> [QUOTED PASSAGE]:

The description goes as such: a sleeping woman is draped over the end of a bed with her head hanging down. An incubus is crouched upon her stomach. From the curtains in the background emerges a horse’s head with glowing eyes. The setting is rich in colour — dark reds, yellows and ochres — while the dreaming figure is brilliantly white. The painting is titled The Nightmare, but its explicit eroticism suggests other, more sensual interpretations.
When Henry Fuseli presented his work to the public in 1782, the patrons of the Royal Academy were fascinated and horrified. The picture, extremely popular at the time, has had a lasting cultural influence, having become a symbol of the Gothic: of the darkness and danger lurking in the shadows and one’s own mind, of the supernatural and obscure, of the heightened emotion and the sublime. Fascination and horror are, after all, intrinsic to the Gothic imagination.
On Wednesday night Blackwell’s presented Professor Nick Groom in conversation with Peter Meinertzhagen from The Oxford Writing Circle. The topic of the conversation was the Gothic and its literary manifestations in particular, as represented in British and, later, American culture. Groom is an expert on the subject, being Chair in English at the University of Exeter and the author of The Gothic: A Very Short Introduction (2012) published by the Oxford University Press. Another OUP publication, the classic Gothic novel The Italian (1797) written by Ann Radcliffe and edited by Professor Groom, will be released later this month, although advance copies were available at the event. As was wine, both courtesy of OUP.
Meinertzhagen introduced Groom as ‘the Prof of Goth’. Groom opened the talk with a reminiscence: ‘I was here as an undergraduate and also as a postgraduate student. In between the two, I had an unsuccessful career as a rock musician.’ That rather set the tone of the evening.
The notes below are based on the talk, but some of the ideas and thoughts are external to it and come from my previous studies. The structure is somewhat chronological as far as the topic goes, and is largely predetermined by the questions Peter Meinertzhagen asked Professor Nick Groom.
II. Early Gothic
My own interest in the Gothic had been mild until I ended up attending a proseminar on the Gothic novel and, subsequently, writing my Bachelor’s thesis on Mary Shelley’s Frankenstein. While Nick Groom’s talk contained little new information, it felt like visiting an old friend and conversing in the outdated slang of your youth: ‘Oh yes, the sublime! The picturesque!’ Also, given that my undergraduate studies had been at the University of Helsinki, a very British view of the Gothic provided a new angle.
Nick Groom presented the Gothic as a politically charged movement intimately intertwined with the history of the British Isles and, especially, England. Taking its name from the Germanic tribes that fought the Roman Empire, the Gothic has been a centuries-long exploration of the questions of power, all the way up to the present day and the Gothic subculture. According to Groom, the movement had appeared not as a kind of escapism suggested by the thrills and sensationalism typical for the Gothic literature, but rather as a method of addressing those matters you could not speak of directly: liberty, self-determination, what we are as humans and how we function as a society.

> [STATED GOAL 1]:
Repeat everything in the piece on the Gothic talk from "Nick Groom presented" down to "as a society.".
> [STATED GOAL 2]:
Continue the piece on the Gothic talk from its last sentence.
The lines after this point are separate material and are not part of the piece on the Gothic talk.

> [AVAILABLE DATA]:
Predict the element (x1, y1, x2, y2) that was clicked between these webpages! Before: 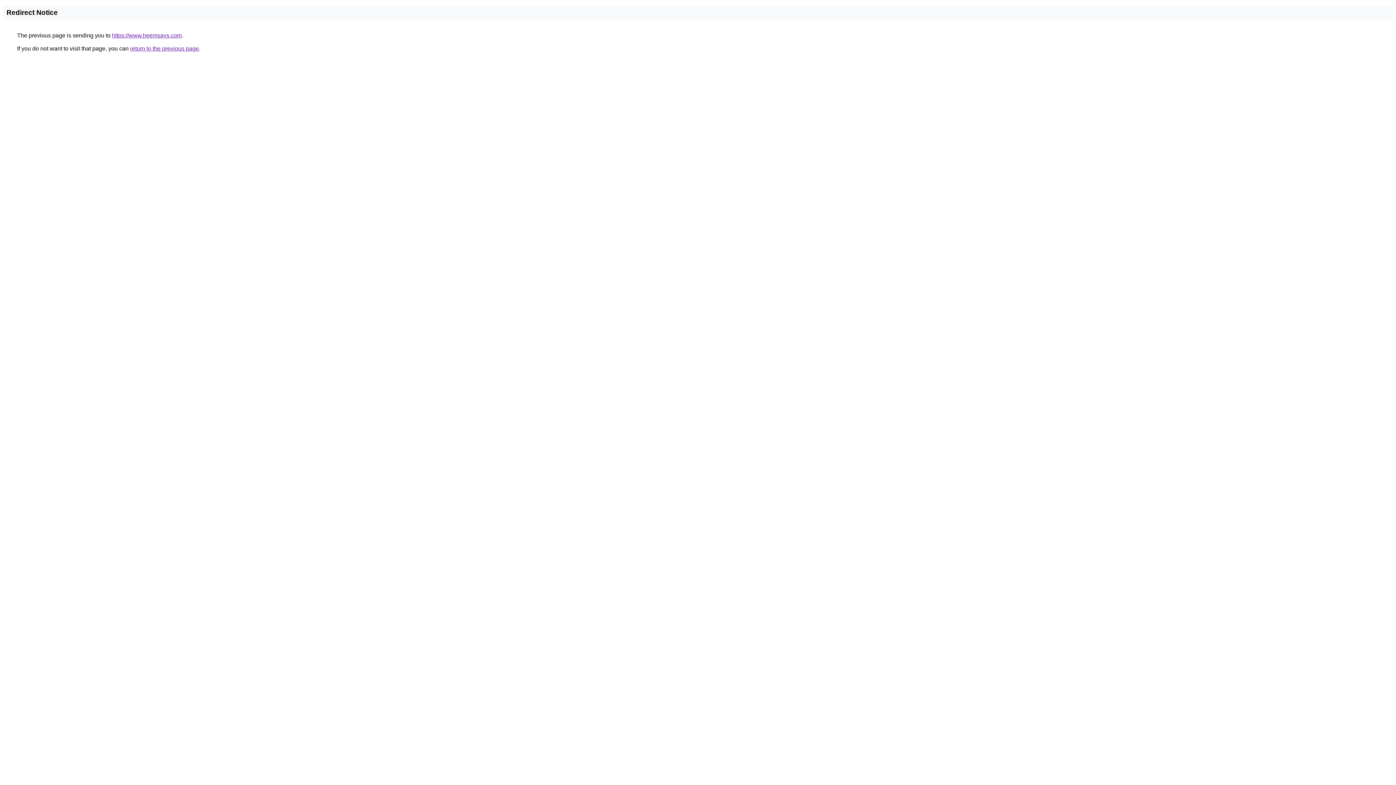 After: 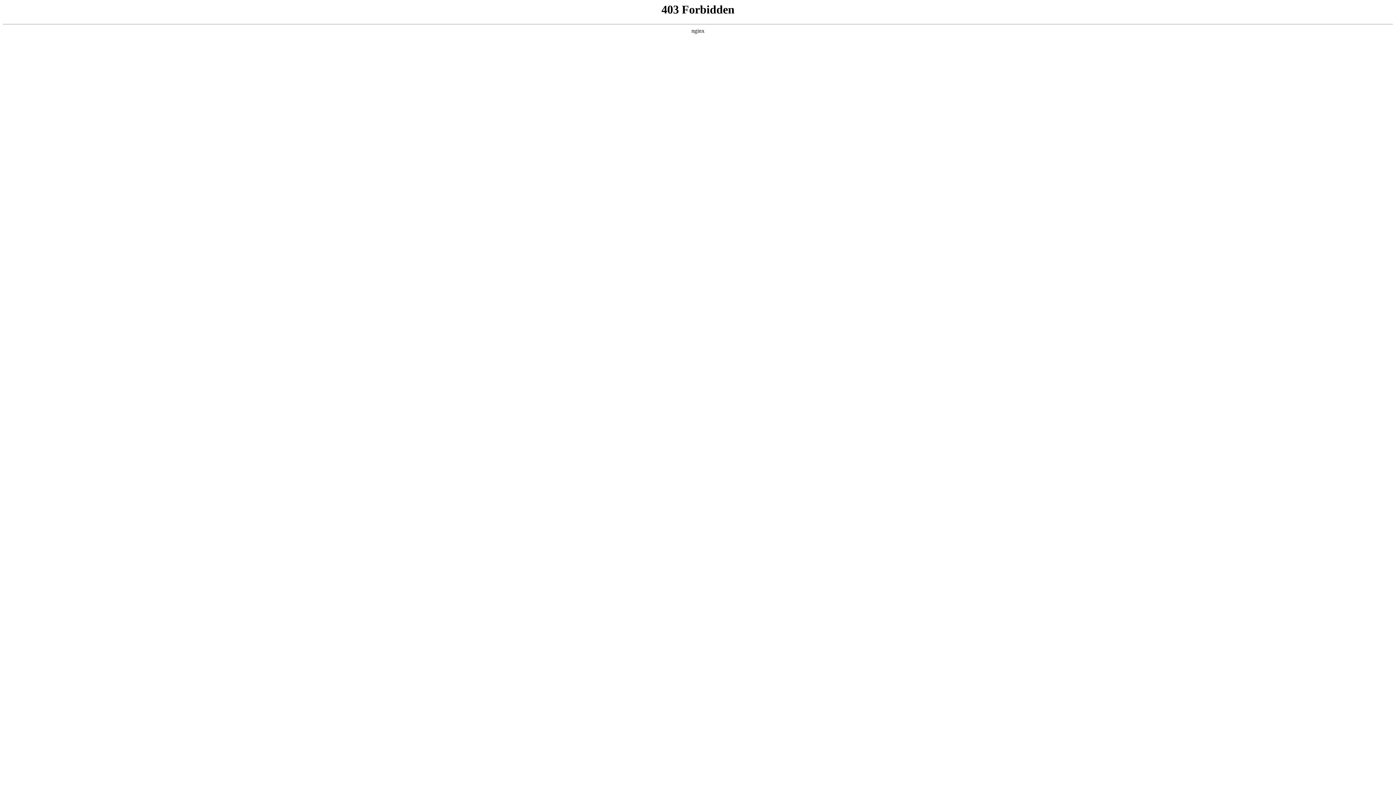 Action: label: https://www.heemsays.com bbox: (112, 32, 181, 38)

> [EXERCISE RESULT 1]:
Nick Groom presented the Gothic as a politically charged movement intimately intertwined with the history of the British Isles and, especially, England. Taking its name from the Germanic tribes that fought the Roman Empire, the Gothic has been a centuries-long exploration of the questions of power, all the way up to the present day and the Gothic subculture. According to Groom, the movement had appeared not as a kind of escapism suggested by the thrills and sensationalism typical for the Gothic literature, but rather as a method of addressing those matters you could not speak of directly: liberty, self-determination, what we are as humans and how we function as a society.

> [EXERCISE RESULT 2]:
I have used the word ‘movement’ twice here, but that is not an entirely accurate term as it pre-supposes collaboration and common goals, while the Gothic authors did not self-identify as such and were given the title in retrospect. One could argue that Shakespeare’s Hamlet (1599–1602) qualifies as Gothic, being a deeply political play presented as a treatment of the supernatural. The tragedy certainly has enough macabre in it: the Ghost, the skull of a deceased court fool, inconsolable Ophelia who loses her mind and drowns, and so on.
In the Abbey’s painting the royal family are watching the play performed at Hamlet’s insistence. The Prince is sitting on the wolfskins with Ophelia, while the King and Queen observe from their thrones.
Indeed, as stated by Nick Groom, ‘Shakespeare was held up in the 18th century as a Gothic writer. He was largely seen as Gothic because he was not Classical.’ William Shakespeare’s plays often do not abide by the Aristotelian unities of action, time, and space, which must have qualified the playwright as a barbarian.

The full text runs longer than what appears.